* Exercise:
Scan the entries and copy each line where the word "tool" is present.
Start of Input records
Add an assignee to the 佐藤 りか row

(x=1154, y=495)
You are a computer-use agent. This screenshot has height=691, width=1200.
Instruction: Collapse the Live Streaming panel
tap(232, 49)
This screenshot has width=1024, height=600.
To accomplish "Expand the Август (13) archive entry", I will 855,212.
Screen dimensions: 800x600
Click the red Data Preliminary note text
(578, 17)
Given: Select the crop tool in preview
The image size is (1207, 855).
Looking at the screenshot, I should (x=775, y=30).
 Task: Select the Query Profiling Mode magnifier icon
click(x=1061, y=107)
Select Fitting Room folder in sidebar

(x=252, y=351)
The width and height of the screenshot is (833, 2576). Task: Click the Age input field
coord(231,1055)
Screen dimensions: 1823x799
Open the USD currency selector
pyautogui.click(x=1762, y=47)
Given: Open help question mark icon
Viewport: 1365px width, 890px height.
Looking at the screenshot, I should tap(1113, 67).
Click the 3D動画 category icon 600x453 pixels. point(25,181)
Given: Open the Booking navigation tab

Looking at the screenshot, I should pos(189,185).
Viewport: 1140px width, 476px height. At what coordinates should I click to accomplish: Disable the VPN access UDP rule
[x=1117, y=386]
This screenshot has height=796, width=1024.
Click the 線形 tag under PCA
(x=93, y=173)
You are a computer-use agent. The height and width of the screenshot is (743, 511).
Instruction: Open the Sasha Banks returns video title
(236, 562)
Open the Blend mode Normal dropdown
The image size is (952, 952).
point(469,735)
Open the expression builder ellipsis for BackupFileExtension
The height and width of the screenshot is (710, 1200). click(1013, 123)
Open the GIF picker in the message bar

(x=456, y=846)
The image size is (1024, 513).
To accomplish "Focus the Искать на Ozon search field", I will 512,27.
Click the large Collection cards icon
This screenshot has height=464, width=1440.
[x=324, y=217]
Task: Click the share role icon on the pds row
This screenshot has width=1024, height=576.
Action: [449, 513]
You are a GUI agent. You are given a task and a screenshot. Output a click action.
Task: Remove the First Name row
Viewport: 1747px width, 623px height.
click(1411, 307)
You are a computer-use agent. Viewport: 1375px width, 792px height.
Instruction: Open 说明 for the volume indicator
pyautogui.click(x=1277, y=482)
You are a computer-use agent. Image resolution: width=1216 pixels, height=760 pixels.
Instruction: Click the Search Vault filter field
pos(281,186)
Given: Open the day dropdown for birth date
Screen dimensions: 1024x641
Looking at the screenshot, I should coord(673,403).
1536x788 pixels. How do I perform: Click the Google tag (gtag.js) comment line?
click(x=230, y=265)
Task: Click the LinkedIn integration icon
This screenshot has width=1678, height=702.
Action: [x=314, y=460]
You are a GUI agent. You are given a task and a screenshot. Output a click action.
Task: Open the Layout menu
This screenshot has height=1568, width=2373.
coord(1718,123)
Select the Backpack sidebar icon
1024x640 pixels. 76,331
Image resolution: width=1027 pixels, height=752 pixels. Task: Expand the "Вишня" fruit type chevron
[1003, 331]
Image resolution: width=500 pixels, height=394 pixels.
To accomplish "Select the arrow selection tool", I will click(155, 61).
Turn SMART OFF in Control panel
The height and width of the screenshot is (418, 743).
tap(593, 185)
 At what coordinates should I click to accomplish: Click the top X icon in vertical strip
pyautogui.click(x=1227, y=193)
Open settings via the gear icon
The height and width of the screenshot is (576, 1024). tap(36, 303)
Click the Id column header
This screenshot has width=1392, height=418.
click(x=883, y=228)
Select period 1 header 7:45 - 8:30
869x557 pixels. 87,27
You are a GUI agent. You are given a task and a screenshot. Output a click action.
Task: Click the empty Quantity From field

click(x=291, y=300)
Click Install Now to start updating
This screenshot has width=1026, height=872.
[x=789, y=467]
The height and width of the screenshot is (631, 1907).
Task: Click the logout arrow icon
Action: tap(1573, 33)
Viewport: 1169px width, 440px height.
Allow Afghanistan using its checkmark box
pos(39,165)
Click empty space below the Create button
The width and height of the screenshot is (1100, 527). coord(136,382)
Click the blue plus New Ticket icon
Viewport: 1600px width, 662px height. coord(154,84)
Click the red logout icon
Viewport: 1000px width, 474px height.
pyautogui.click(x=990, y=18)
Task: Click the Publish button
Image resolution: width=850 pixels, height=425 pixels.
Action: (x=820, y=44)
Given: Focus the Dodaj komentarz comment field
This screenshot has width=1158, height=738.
End of Input records
* Final answer:
Given: Select the crop tool in preview
To accomplish "Select the arrow selection tool", I will click(155, 61).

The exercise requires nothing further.